TASK BRIEF: Change "Viewport" to "Window" wherever it occurs in the rows below, and reproduce the rows with no other alteration.

A run of records
══════════════════════════════
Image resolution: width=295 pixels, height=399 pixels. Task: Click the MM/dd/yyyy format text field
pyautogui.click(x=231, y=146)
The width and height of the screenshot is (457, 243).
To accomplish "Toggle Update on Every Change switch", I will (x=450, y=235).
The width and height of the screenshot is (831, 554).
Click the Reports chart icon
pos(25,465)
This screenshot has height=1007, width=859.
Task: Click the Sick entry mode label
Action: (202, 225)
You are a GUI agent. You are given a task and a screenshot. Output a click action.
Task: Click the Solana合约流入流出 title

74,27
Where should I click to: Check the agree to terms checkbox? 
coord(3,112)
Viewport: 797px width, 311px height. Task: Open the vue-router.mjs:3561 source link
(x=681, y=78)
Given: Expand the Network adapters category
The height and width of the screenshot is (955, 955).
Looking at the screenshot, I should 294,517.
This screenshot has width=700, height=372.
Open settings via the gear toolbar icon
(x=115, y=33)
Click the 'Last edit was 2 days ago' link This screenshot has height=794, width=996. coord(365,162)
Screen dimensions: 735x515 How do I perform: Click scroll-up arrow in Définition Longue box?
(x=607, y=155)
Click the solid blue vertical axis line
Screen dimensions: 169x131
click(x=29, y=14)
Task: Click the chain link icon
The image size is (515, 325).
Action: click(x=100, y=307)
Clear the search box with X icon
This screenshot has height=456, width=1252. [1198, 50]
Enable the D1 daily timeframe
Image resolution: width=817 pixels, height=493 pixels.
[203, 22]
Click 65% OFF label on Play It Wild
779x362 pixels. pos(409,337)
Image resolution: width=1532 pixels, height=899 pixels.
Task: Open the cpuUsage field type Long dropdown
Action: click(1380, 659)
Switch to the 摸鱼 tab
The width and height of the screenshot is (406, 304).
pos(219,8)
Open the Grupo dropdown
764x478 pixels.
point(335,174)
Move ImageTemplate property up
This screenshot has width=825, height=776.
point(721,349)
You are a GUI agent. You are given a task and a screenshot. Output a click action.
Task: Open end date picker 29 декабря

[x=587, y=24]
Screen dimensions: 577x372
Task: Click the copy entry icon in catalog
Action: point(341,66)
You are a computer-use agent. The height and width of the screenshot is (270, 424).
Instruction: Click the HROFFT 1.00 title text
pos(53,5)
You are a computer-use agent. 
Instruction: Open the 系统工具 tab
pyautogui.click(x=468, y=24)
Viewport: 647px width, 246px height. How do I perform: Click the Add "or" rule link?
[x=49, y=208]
══════════════════════════════
FINAL RESULT:
Image resolution: width=295 pixels, height=399 pixels. Task: Click the MM/dd/yyyy format text field
pyautogui.click(x=231, y=146)
The width and height of the screenshot is (457, 243).
To accomplish "Toggle Update on Every Change switch", I will (x=450, y=235).
The width and height of the screenshot is (831, 554).
Click the Reports chart icon
pos(25,465)
This screenshot has height=1007, width=859.
Task: Click the Sick entry mode label
Action: (202, 225)
You are a GUI agent. You are given a task and a screenshot. Output a click action.
Task: Click the Solana合约流入流出 title

74,27
Where should I click to: Check the agree to terms checkbox? 
coord(3,112)
Window: 797px width, 311px height. Task: Open the vue-router.mjs:3561 source link
(x=681, y=78)
Given: Expand the Network adapters category
The height and width of the screenshot is (955, 955).
Looking at the screenshot, I should 294,517.
This screenshot has width=700, height=372.
Open settings via the gear toolbar icon
(x=115, y=33)
Click the 'Last edit was 2 days ago' link This screenshot has height=794, width=996. coord(365,162)
Screen dimensions: 735x515 How do I perform: Click scroll-up arrow in Définition Longue box?
(x=607, y=155)
Click the solid blue vertical axis line
Screen dimensions: 169x131
click(x=29, y=14)
Task: Click the chain link icon
The image size is (515, 325).
Action: click(x=100, y=307)
Clear the search box with X icon
This screenshot has height=456, width=1252. [1198, 50]
Enable the D1 daily timeframe
Image resolution: width=817 pixels, height=493 pixels.
[203, 22]
Click 65% OFF label on Play It Wild
779x362 pixels. pos(409,337)
Image resolution: width=1532 pixels, height=899 pixels.
Task: Open the cpuUsage field type Long dropdown
Action: click(1380, 659)
Switch to the 摸鱼 tab
The width and height of the screenshot is (406, 304).
pos(219,8)
Open the Grupo dropdown
764x478 pixels.
point(335,174)
Move ImageTemplate property up
This screenshot has width=825, height=776.
point(721,349)
You are a GUI agent. You are given a task and a screenshot. Output a click action.
Task: Open end date picker 29 декабря

[x=587, y=24]
Screen dimensions: 577x372
Task: Click the copy entry icon in catalog
Action: point(341,66)
You are a computer-use agent. The height and width of the screenshot is (270, 424).
Instruction: Click the HROFFT 1.00 title text
pos(53,5)
You are a computer-use agent. 
Instruction: Open the 系统工具 tab
pyautogui.click(x=468, y=24)
Window: 647px width, 246px height. How do I perform: Click the Add "or" rule link?
[x=49, y=208]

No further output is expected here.